_Aim of the exercise:_ Can you rewrite every line of the records below, shifting each coordinate in the answers up by 104 and omitting the pictures?

:: Available data

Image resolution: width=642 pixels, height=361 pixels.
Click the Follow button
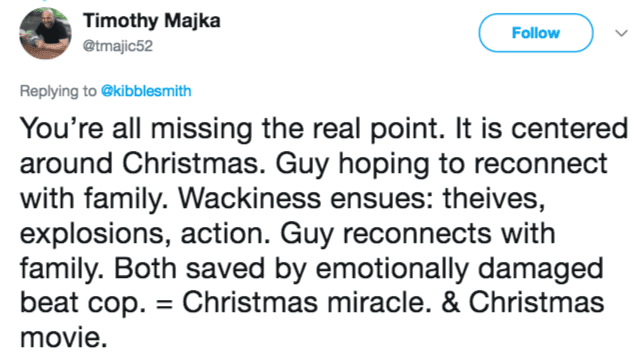(x=536, y=33)
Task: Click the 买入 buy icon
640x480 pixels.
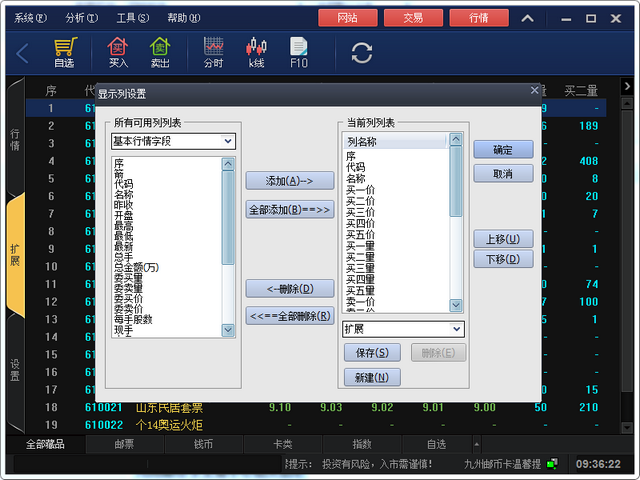Action: pyautogui.click(x=118, y=52)
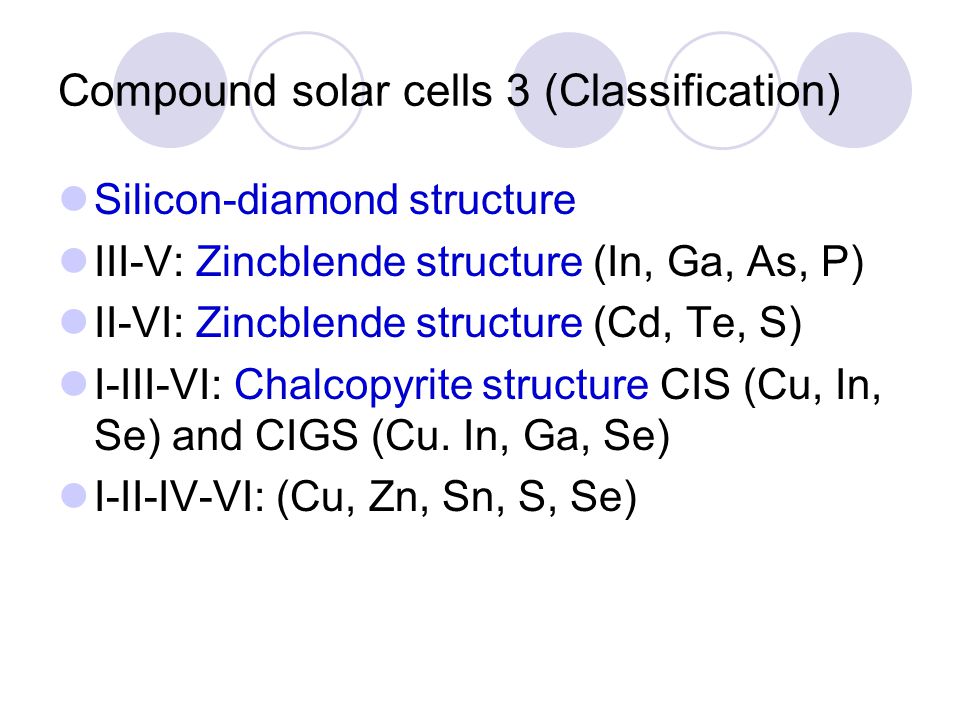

::::

_Answer to this problem:_
Image resolution: width=642 pixels, height=361 pixels.
Click the Follow button
(x=640, y=137)
Task: Click the 买入 buy icon
640x480 pixels.
Action: pyautogui.click(x=222, y=156)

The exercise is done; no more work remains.